I got it from BFDMOTO.COM they are based in Canada but most suspension tuners that deal with WP can order it. Also Ktech and and others make them, I like the wp one because it has a Schrader valve.
@@TechEnduro thanks!
Plenty do not bother with nitrogen with bladder kits as there is more air volume.
I’m going to test it with just air and see if I notice a difference, my guess is I won’t.
@@TechEnduro that was great! did not know WP shocks are kinda self serviceable.
I am mainly not a moto guy fwiw, but in MTB applications we usually do not bother with pure Nitrogen anymore for about 10 years now and just use atmospheric air with no downsides. also pressurizing usually happens through regular tire core valves (on mtb shocks usual IFP/bladder pressure is ~160-200 psi) which clearly eases the damper service.

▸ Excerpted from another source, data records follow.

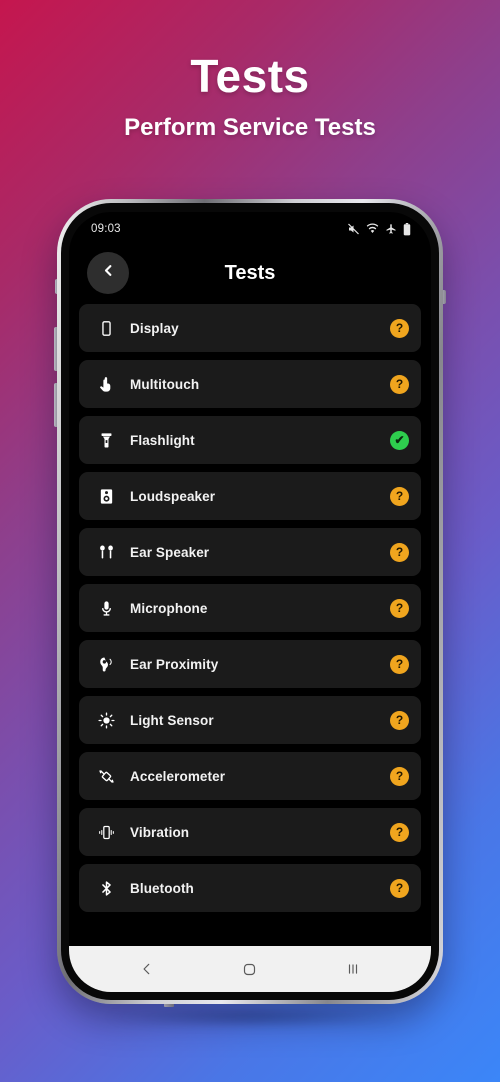 The width and height of the screenshot is (500, 1082). Describe the element at coordinates (250, 832) in the screenshot. I see `list-item: Vibration ?` at that location.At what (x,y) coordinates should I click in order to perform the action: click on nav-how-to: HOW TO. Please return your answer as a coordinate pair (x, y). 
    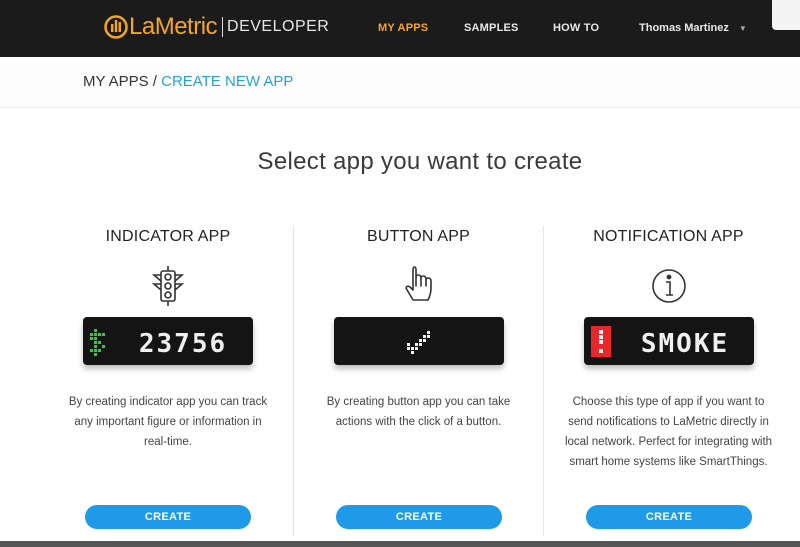
    Looking at the image, I should click on (576, 28).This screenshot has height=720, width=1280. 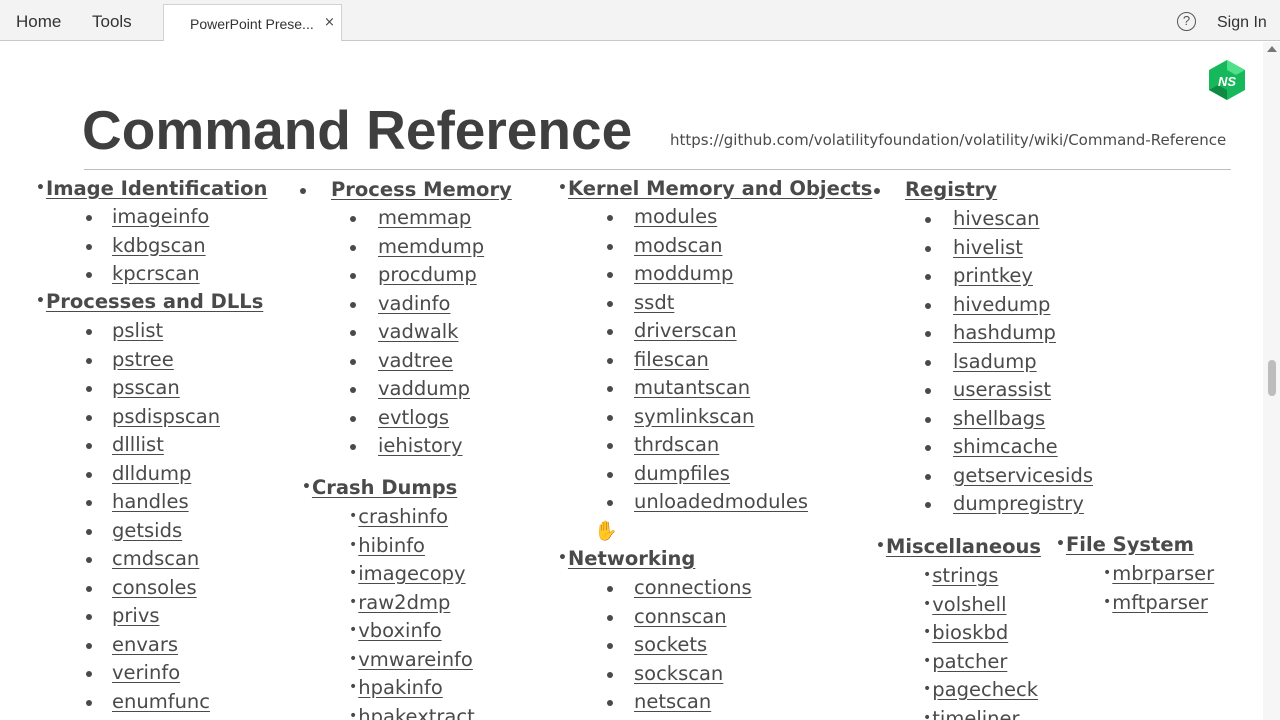 I want to click on command-link: enumfunc, so click(x=161, y=702).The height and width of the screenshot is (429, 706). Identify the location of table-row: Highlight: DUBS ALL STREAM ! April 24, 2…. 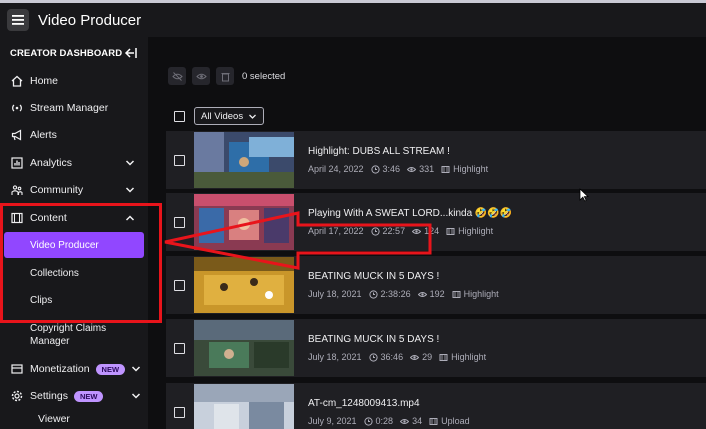
(436, 160).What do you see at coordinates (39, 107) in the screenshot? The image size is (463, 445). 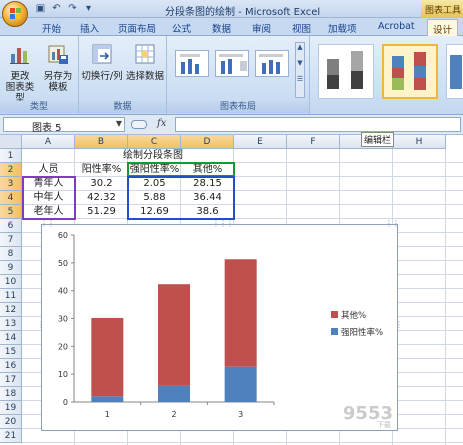 I see `type-group-label: 类型` at bounding box center [39, 107].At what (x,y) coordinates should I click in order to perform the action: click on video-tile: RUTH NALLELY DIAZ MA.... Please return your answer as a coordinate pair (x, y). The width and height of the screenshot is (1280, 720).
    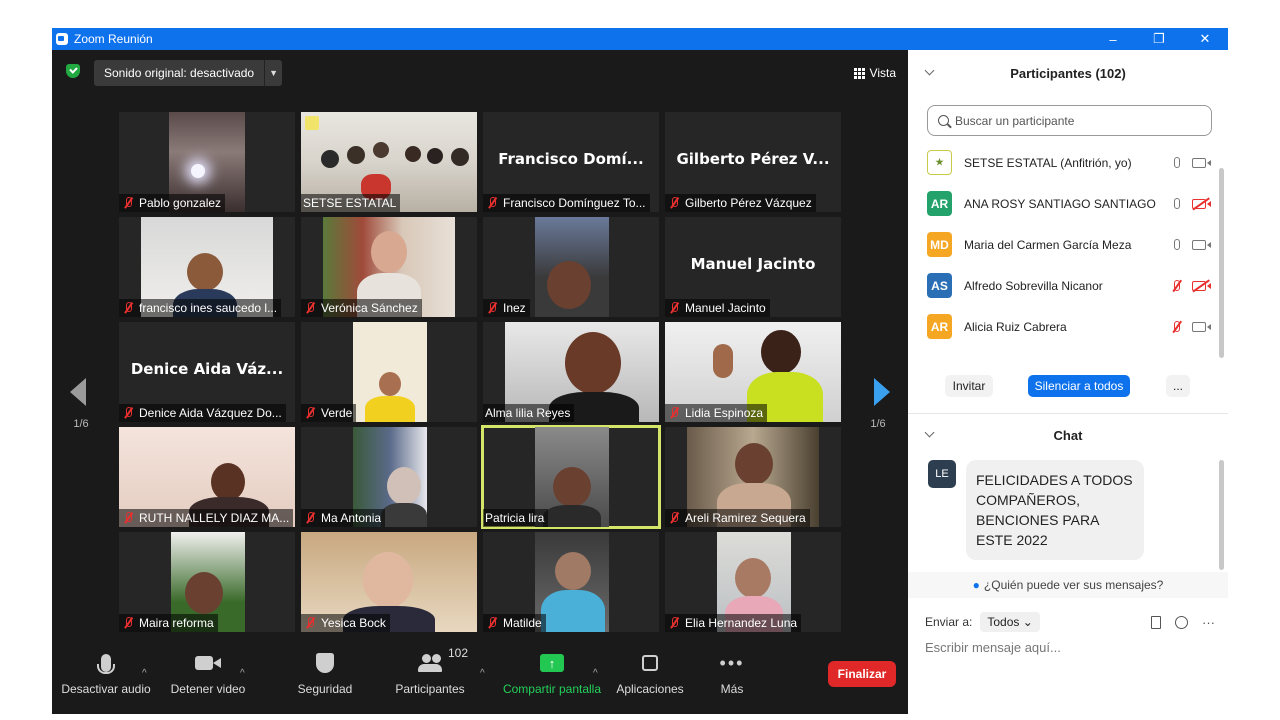
    Looking at the image, I should click on (207, 477).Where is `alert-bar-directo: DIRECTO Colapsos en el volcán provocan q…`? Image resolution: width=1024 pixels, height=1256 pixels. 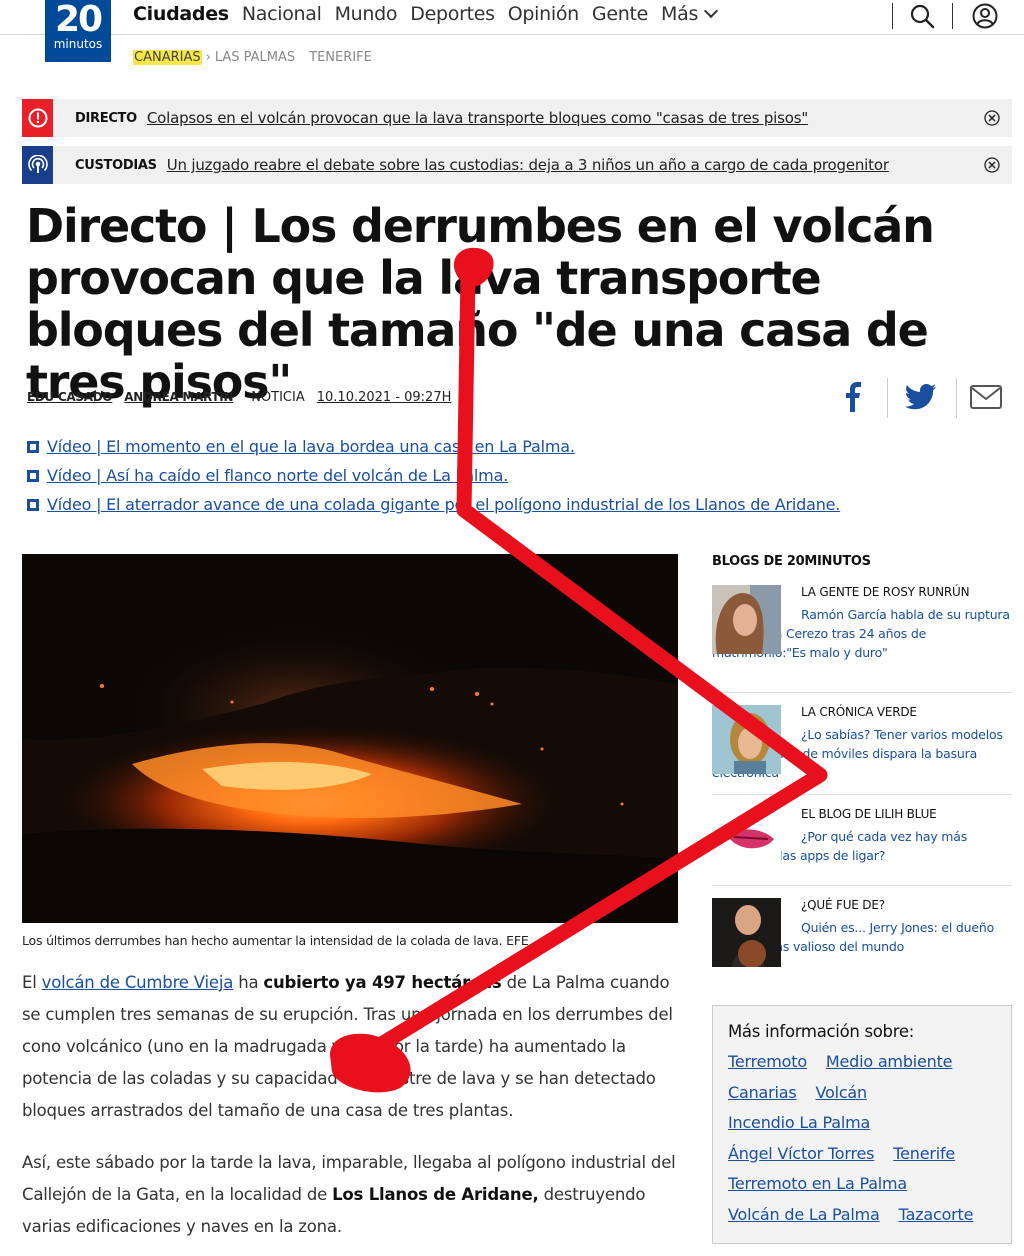
alert-bar-directo: DIRECTO Colapsos en el volcán provocan q… is located at coordinates (517, 118).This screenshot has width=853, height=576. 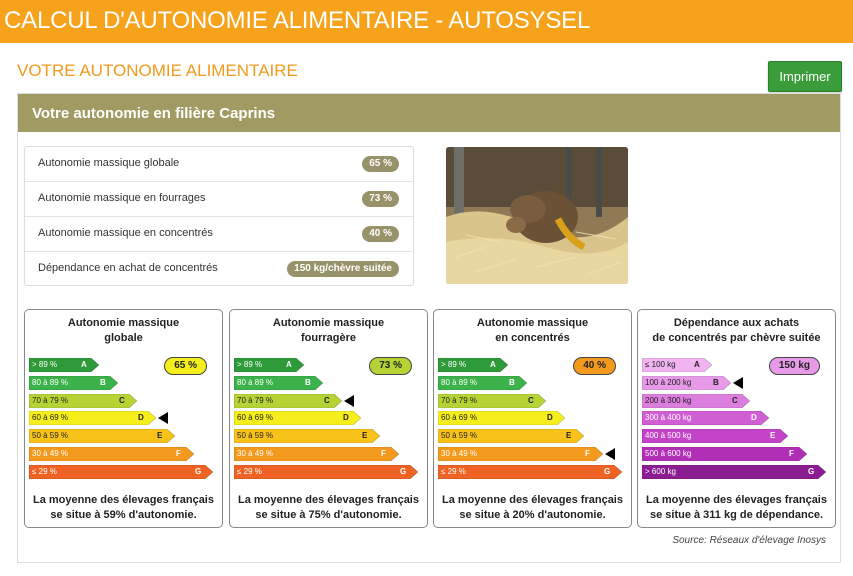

when not using a vacuum pump to bleed, to help with countering the chance of cavitation, I think it is a good thing to try to dissolve as much gas as possible from the oil before filling the damper by decrompessing the oil in a syringe. heating up the oil in a pot might also work for that matter.
Ok job . I know you left out a few things /safety wise.we all have to start somewhere.
Yup. First time👍
@@TechEnduro I started 1986
Great video! Take your nice coat off before though :)
🤣 unfortunately last year I ruined this nice jacket during a mini spray foam explosion!
Whats part number of the blader kit?
WP Pro Bladder Kit Link 2023+ Part # ZF10011
You should be able to order it from your dealer too
Bigger question is why?… oil looks fine, nothing appears to be leaking…aside from the addition of the bladder kit…seems wasteful considering 90%+ of KTMs sold will never be raced let alone by a accomplished racer that using will use A Kit parts…
Mainly because I enjoy learning about maintenance. I also just do it at a normal interval to avoid a surprise that might ruin my ride. Necessary probably not, but I’d personally rather find clean fluid and no issues when I pull it apart vs a mess👍
same here I race 2 series and I have learned that if the suspension is serviced regularly my bike stays consistent@@TechEnduro
50 hours you should change the oil as you will start to wear the cylinder out. Very important for longevity of shock consistency. Although you don't need to change seals needlessly.
My suggestion would of been if you’re going thru all the trouble to service the shock, to also remove the lower shock swing arm linkage and clean and grease those bearings/bushings.